▶ _Request 1_:
Using the issue excerpt below, answer each question briefly:
(a) Which section number is Michael Dyck commenting on?
(b) Which two functions does the resolution say a note should mention as an intermediary step for axis computation from a range?
(c) Which entry in the Issues List does the first resolution relate to?
▶ _Request 2_:
For each statement, say yes or no depending on whether the issue excerpt below agrees with it, and quote the words that decide it.
(a) Michael Dyck proposed replacing the entire paragraph.
(b) The proposed wording says the string-value of a range is made of characters found in attribute nodes.
(c) The resolution for Michael Dyck's issue was accepted.

▶ _Excerpted text_:

Resolution (Member Only): Accepted, right add it
This issue relates to XP122 in the Issues List.
Issue (xp123-e-dyck):
From Michael Dyck on the section 5.3.2 :
replace the whole para with this: The string-value of a range consists of the characters that are in text nodes and that are between the start and end points of the range.
Resolution (Member Only): Accepted, the fact that the whole section needed some cleanup. All the axis for a a range are empty excepted *self which are the range itself. Add a note about start-point() or end-point() should be used as intermediary step for doing axis computation from a range .
This issue relates to XP123 in the Issues List.

▶ _Provided data_:
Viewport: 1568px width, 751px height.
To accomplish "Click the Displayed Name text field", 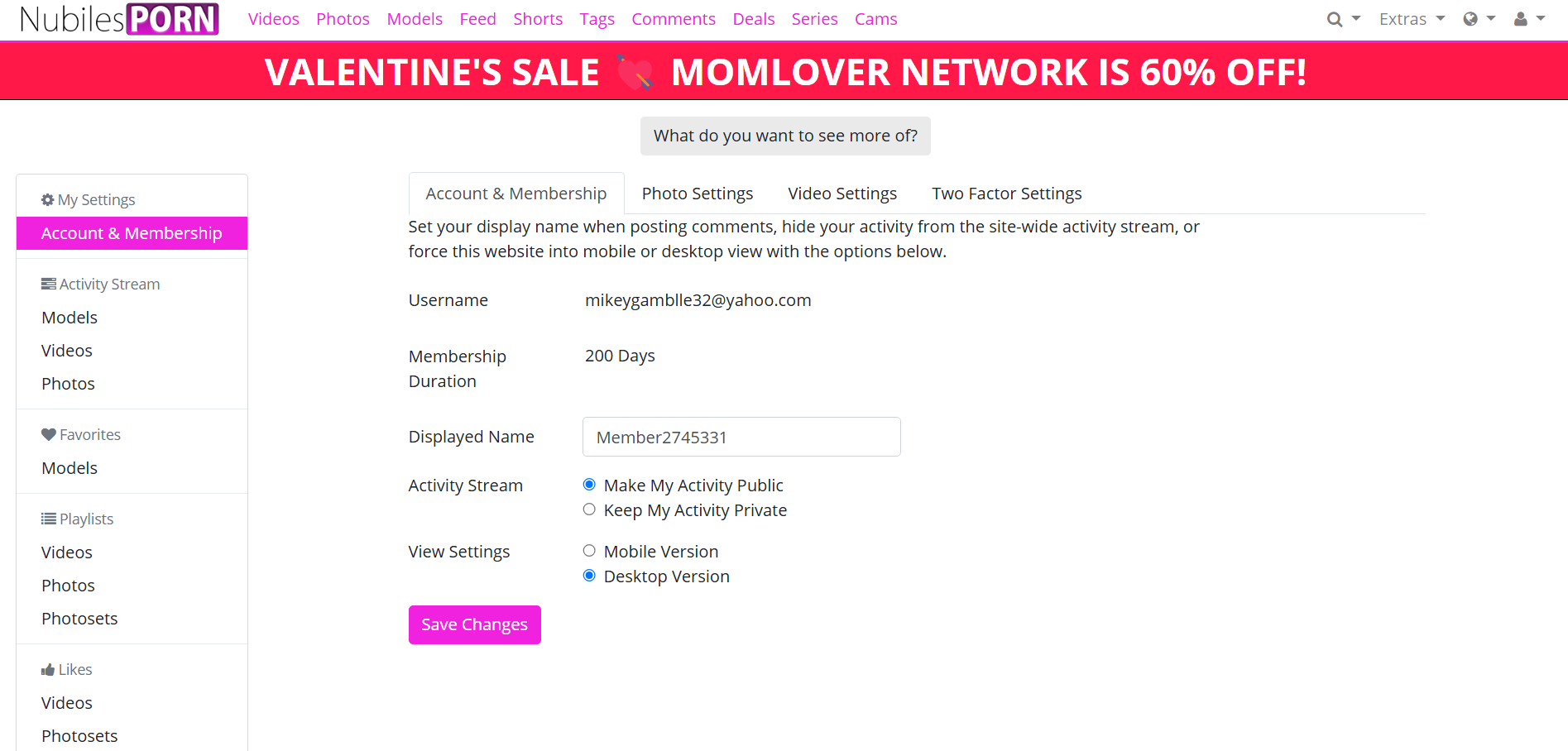I will [741, 437].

▶ _Exercise response 1_:
(a) Section 5.3.2.
(b) start-point() and end-point().
(c) XP122.

▶ _Exercise response 2_:
(a) Yes: "replace the whole para with this"
(b) No: "consists of the characters that are in text nodes"
(c) Yes: "Resolution (Member Only): Accepted, the fact that the whole section needed some cleanup."